Price envisioned that Dow Jones shareholders would receive one share of the new company--called perhaps Dow Post or, amusingly, Post Dow--for every seven shares of Dow Jones they owned. Given the Post's stock price at the time, about $350, that would make the effective buyout price of Dow Jones about $50 per share--a premium of roughly 25% over Dow Jones' then share price of $40. Washington Post shares would automatically be converted into the new company on a one-for-one basis. Washington Post management, i.e., Donald Graham--who knows Peter Kann from their days at the Harvard Crimson--and Post president Alan Spoon would run the combined company.

Next, Franklin Mutual would put $500 million into the new company in exchange for 1.4 million shares, in addition to the shares it would receive in exchange for its Dow Jones shares. Buffett would also pony up $500 million for 1.4 million shares. And Buffett would throw in the Buffalo News for an additional 1.4 million shares. Okay, question: Why would this company need an additional $500 million of Berkshire's capital when it already has plenty? "One reason is because it would look good to Wall Street to have Buffett involved," admits Price. And what would Buffett's (and Price's) capital be used for? Surprisingly, Price says, the Markets unit. "First of all, this business needs creative management," he says. "But after that it needs capital. We would fix it up first, then sell it. Either the whole thing or maybe 80%."

It's hard to fathom, though, Buffett putting a red cent into Markets. Dow Jones bought this business piecemeal in the 1980s for some $1.6 billion. In a 1989 tender offer, Dow Jones projected that the business would have net income of some $300 million in 1997. In fact, analysts now believe it will record a small loss this year. "I think the Telerate business is worth $20 million less every week," admits Price, who thinks Dow Jones could get no more than $500 million for it.

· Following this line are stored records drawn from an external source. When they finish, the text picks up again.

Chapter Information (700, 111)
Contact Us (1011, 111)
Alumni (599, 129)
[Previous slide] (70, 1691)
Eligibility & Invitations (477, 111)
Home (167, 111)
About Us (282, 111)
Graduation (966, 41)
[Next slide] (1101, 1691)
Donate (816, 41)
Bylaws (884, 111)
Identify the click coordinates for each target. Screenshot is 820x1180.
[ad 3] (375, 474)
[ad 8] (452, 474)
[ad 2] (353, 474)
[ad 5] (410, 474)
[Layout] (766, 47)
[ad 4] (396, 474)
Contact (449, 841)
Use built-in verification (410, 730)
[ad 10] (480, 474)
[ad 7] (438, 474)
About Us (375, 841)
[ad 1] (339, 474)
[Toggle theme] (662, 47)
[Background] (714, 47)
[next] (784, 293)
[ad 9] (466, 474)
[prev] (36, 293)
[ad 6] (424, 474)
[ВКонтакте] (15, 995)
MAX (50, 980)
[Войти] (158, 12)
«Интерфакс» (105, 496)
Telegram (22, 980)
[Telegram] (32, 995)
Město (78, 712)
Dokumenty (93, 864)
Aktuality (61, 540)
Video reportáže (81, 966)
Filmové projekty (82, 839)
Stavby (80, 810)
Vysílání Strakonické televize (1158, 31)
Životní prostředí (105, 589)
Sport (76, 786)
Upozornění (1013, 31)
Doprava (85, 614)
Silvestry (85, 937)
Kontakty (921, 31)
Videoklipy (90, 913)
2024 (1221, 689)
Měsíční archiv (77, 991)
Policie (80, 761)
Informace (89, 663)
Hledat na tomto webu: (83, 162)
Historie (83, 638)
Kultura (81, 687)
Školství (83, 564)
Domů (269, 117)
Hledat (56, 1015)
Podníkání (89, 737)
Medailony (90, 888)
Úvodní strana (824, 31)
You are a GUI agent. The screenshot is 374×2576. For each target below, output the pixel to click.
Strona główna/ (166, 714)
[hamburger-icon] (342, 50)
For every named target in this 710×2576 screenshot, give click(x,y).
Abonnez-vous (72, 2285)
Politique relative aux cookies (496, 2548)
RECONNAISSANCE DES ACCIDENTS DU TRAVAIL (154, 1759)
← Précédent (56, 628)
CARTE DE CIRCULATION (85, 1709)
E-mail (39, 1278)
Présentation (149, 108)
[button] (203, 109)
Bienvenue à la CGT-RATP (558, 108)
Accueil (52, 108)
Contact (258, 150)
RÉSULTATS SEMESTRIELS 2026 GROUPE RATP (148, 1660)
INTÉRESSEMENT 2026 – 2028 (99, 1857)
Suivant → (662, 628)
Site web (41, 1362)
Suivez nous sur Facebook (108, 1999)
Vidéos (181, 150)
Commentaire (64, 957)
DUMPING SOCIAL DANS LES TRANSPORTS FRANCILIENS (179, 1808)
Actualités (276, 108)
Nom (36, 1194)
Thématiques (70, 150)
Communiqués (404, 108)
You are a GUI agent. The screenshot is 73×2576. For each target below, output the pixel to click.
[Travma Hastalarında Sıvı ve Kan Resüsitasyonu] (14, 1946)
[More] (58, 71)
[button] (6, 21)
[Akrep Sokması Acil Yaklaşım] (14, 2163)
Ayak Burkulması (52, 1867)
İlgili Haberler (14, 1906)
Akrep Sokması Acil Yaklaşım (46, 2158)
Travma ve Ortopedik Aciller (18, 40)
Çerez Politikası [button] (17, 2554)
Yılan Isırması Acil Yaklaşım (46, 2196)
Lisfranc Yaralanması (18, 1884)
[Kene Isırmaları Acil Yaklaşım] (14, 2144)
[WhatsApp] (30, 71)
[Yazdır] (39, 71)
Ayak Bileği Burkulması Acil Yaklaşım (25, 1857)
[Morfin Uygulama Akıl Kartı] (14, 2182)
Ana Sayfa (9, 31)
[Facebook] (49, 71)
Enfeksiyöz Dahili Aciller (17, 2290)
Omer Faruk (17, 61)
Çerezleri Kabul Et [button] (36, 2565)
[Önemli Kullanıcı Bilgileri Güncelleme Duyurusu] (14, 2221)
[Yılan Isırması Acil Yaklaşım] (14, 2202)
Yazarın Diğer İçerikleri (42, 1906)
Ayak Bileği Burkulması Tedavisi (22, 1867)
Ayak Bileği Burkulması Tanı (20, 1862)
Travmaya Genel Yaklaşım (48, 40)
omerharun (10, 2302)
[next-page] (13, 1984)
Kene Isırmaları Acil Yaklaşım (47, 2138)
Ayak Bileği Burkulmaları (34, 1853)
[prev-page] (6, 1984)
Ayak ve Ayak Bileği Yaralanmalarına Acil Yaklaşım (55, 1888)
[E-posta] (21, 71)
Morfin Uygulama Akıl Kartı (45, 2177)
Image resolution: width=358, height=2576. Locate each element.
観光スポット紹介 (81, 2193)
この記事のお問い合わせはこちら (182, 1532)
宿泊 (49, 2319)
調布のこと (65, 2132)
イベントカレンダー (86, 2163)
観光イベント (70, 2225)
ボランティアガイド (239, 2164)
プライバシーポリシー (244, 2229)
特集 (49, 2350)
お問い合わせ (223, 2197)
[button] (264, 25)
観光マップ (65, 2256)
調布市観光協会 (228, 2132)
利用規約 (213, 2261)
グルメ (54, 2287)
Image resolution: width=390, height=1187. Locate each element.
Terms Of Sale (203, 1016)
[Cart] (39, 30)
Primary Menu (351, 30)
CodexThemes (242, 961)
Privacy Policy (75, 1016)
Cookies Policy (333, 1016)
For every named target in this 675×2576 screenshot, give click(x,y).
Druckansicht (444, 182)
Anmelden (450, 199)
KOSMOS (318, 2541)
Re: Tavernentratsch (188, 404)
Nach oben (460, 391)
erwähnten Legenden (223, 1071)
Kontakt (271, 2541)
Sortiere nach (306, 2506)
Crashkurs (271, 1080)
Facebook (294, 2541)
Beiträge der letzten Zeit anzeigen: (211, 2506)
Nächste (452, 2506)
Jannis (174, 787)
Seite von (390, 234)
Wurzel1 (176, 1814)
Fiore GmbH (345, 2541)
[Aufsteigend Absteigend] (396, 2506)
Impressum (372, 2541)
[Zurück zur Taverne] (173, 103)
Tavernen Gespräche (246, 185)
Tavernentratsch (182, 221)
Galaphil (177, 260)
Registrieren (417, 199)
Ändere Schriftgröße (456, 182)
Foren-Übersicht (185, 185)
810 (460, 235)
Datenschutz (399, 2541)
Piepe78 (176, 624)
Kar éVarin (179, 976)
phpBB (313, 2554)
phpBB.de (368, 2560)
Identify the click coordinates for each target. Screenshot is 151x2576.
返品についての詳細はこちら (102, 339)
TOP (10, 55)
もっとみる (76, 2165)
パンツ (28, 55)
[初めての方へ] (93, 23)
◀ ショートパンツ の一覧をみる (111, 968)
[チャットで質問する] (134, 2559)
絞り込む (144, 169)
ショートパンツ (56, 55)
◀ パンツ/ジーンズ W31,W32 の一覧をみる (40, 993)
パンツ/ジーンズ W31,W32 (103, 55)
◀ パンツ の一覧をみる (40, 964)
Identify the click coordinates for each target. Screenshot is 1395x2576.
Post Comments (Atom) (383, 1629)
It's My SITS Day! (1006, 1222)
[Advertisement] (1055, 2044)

Buffett would be asked to participate in the company in another way. As an additional incentive to the Bancroft and Graham families, they would also be allowed to swap their new stock for shares of Berkshire Hathaway. In return, Berkshire would receive more stock in the new company. The idea is that some of the Bancrofts, in particular, might want to diversify their holdings into Berkshire stock, which is in a sense a holding company that owns a number of America's best-managed companies. But for this to happen, Buffett would have to like the stock of the new company more than he likes Berkshire Hathaway stock, which is another leap.

Price's plan dangles yet another inducement before the Bancrofts, particularly those members of the family who are yield-conscious. Should they choose, they could elect to be paid in convertible preferred stock issued by the new company yielding, say, 6%. In short, Bancroft family members could take either common stock, convertible preferred, or Berkshire shares--or presumably some sort of combination.

Clearly Price's plan is a rough one, with many wrinkles that would need to be ironed out. Price himself emphasizes that it is a framework. "But maybe someone will get interested," he says. The way things are going at Dow Jones, that's a real possibility. Fully 39% of the earnings in Dow Jones' third quarter came from a one-time gain, the licensing of the Dow Jones name for the trading of options and futures. Dow Jones stock has actually matched the market this year, but much of that gain reflects anticipation that the company will do something--anything--to solve the Markets problem and demonstrate that it has an effective plan to grow the company going forward. If Peter Kann doesn't show that his plan will work soon, then Michael Price's proposal will start to look less like a pipe dream and more like a bona fide option.